I believe that both types of ratiocentrism take different routes but arrive at the same place: the calcification of plurisignative meaning into dead fossils of rational exegesis.  Said calcification I alluded to at the end of UNDERTHOUGHT series:

Everything I've written about the potential mythic content that arises from sense-experience depends on this idea of "diffuse meaning," which later becomes concentrated (or calcified) into ideological forms. To me the power of myth is the true expression of free will, while ideology always threatens to trap and bind even the people who most think they have control of its intricacies.

 
If I've not made it clear, I feel that all the protests against "the superhero as a juvenile construct"-- whether from Synsidar or Groth or Reece or Dirk Deppey-- signigy little more than a blind.  What is resented is not the aspect of juvenility, but the aspect of sensationalism which is for many characterizes children's entertainment (see Synsidar in particular), a sensationalism away from which adults supposedly mature.
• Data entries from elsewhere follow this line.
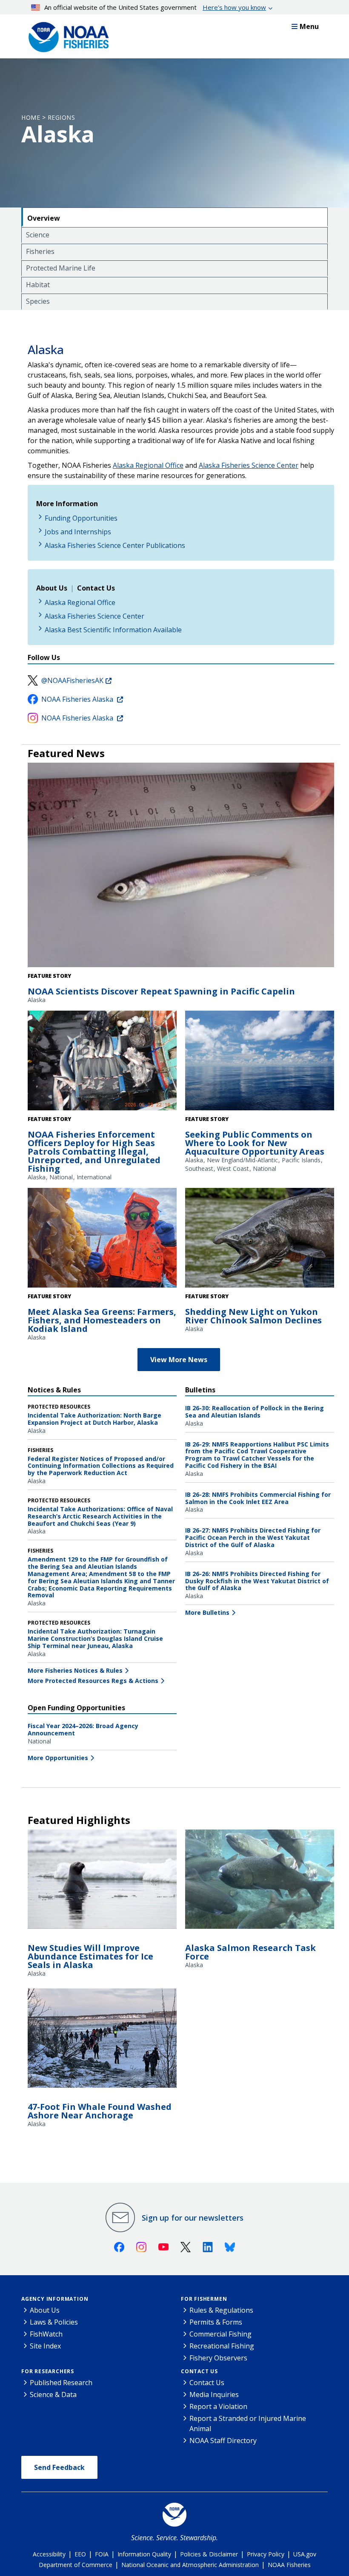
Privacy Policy (265, 2554)
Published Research (61, 2382)
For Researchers (47, 2371)
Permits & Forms (215, 2322)
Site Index (45, 2346)
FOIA (102, 2554)
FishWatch (46, 2334)
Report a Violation (218, 2406)
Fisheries (40, 251)
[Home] (66, 35)
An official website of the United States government (155, 7)
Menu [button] (309, 26)
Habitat (38, 284)
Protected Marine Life (60, 268)
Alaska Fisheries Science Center (248, 465)
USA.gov (304, 2554)
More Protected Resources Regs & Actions (93, 1681)
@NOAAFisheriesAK (72, 680)
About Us (45, 2310)
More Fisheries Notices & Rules (75, 1670)
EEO (80, 2554)
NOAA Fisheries (289, 2565)
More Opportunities (58, 1758)
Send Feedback (59, 2467)
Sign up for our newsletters (192, 2218)
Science (37, 234)
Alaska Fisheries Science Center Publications (115, 545)
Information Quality (144, 2554)
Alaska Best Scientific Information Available (113, 629)
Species (38, 301)
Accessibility (49, 2554)
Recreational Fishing (221, 2346)
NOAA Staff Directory (223, 2440)
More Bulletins (207, 1612)
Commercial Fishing (220, 2334)
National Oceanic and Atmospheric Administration (190, 2565)
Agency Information (54, 2298)
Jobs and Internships (78, 531)
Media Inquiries (214, 2394)
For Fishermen (204, 2298)
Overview (43, 218)
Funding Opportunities (81, 518)
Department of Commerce (75, 2565)
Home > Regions (48, 117)
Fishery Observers (218, 2358)
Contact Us (199, 2371)
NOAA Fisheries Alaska (78, 699)
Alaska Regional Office (148, 465)
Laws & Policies (54, 2322)
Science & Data (53, 2394)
(Except that they really don't; hence my assorted writings on adult pulp, which see.)

Sensationalism, with its ability to grab the audience by the lapels and make them want to see "the Parliament of Monsters" (to invoke old Wordsworth again), remains the chief foe of anyone attempting to sell something that is allegedly more elevated, more incisive, more devoted to telling the real truth (whatever that truth-framework may be).  The hunger for the Big Important Themes is a genuine intersubjective experience, true enough.  But it does not define the boundaries of art.